Exercise directions
Copy out each line of the listing below in which the string "title" occurs.

Given records
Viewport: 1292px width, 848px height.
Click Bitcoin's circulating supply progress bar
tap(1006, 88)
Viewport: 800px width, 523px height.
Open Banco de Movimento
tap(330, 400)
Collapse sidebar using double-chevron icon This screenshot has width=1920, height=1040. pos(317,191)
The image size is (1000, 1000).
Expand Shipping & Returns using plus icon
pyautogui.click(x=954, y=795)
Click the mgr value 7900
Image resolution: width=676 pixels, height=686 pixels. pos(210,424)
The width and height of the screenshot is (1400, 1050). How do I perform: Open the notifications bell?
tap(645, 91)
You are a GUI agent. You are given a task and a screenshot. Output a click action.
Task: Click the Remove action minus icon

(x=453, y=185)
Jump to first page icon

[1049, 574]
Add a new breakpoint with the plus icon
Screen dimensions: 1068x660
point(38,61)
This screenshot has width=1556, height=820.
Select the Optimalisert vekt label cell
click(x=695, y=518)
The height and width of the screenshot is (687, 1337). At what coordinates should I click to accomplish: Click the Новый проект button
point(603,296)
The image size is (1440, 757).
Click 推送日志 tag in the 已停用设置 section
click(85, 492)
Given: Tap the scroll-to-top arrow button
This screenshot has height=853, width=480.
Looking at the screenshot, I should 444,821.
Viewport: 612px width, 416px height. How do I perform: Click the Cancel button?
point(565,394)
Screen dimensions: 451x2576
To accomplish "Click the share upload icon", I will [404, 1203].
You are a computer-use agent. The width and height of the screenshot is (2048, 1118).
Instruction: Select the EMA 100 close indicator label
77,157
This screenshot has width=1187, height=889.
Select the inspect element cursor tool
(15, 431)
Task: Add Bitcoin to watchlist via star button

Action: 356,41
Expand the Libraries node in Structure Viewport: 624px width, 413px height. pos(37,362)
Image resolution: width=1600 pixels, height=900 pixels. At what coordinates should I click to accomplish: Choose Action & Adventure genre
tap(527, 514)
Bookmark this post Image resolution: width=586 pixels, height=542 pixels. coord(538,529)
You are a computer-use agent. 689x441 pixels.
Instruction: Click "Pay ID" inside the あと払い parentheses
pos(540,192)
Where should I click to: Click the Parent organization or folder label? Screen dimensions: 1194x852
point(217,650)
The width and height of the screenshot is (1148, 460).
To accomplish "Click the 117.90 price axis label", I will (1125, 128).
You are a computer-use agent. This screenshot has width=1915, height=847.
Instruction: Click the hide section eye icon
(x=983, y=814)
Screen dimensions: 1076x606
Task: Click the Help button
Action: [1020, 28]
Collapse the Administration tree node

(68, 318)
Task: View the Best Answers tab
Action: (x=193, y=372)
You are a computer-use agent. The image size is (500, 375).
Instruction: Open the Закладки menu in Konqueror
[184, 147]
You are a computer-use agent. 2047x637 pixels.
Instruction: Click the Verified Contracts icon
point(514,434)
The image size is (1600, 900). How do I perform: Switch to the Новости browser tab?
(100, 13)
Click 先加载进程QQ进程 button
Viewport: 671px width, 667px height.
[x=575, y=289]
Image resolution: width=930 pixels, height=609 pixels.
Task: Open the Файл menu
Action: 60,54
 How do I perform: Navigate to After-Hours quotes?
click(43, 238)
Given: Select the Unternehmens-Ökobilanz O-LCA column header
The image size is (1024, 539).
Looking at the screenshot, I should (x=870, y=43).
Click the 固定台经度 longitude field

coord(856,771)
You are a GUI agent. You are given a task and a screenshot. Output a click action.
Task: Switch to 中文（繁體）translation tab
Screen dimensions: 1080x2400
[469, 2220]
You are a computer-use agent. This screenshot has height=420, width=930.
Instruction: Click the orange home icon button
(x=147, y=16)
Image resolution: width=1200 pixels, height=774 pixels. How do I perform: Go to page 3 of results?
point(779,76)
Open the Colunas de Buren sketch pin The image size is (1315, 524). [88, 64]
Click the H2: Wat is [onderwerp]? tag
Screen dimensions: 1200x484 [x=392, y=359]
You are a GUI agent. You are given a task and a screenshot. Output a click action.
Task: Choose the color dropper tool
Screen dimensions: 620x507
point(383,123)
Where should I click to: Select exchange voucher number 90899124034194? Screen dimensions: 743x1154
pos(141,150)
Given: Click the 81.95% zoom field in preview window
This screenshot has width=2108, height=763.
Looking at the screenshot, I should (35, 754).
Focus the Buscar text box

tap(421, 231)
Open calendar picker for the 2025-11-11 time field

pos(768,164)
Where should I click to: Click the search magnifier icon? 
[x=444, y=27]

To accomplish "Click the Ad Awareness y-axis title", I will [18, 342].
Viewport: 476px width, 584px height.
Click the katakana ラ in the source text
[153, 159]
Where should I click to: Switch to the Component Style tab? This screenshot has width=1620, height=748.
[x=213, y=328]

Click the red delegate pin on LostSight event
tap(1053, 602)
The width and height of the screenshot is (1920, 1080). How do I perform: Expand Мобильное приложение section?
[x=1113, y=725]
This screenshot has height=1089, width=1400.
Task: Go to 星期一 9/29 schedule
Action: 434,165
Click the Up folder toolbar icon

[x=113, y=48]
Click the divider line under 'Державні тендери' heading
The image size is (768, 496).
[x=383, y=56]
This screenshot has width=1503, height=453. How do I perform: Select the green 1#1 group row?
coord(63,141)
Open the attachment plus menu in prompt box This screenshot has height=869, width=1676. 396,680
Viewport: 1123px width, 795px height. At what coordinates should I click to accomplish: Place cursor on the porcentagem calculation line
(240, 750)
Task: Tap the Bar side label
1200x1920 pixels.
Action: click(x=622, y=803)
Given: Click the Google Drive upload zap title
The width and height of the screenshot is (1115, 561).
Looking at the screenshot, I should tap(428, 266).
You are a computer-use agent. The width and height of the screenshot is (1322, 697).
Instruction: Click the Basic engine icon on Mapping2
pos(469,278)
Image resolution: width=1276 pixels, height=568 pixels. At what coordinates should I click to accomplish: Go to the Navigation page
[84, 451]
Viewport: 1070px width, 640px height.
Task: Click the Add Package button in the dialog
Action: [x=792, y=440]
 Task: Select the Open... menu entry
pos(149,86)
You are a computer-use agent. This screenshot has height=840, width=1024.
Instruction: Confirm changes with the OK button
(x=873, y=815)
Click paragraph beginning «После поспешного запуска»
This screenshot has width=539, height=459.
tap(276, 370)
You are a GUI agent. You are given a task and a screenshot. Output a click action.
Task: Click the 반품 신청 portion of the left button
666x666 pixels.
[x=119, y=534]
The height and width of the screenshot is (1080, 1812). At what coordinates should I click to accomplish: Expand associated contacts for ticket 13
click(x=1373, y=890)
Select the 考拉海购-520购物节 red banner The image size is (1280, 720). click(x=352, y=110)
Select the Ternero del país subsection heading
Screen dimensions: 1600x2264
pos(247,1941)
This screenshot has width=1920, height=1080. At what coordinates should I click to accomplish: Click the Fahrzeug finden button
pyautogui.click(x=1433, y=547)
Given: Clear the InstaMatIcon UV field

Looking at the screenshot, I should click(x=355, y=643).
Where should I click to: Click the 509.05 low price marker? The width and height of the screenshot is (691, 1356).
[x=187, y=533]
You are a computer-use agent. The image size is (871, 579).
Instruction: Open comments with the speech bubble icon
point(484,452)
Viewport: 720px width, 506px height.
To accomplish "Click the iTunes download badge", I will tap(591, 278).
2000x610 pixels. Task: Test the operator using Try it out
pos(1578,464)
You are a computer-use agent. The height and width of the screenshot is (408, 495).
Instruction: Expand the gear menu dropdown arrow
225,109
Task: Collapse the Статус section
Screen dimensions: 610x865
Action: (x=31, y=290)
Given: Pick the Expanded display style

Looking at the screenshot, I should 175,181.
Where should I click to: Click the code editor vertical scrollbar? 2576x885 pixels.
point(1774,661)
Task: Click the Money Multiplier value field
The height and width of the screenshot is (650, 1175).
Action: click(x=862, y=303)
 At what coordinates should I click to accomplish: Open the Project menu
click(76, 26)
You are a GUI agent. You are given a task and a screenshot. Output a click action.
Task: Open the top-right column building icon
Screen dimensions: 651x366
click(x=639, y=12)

Task answer
To accomplish "Click the Ad Awareness y-axis title", I will [18, 342].
Given: Click the Google Drive upload zap title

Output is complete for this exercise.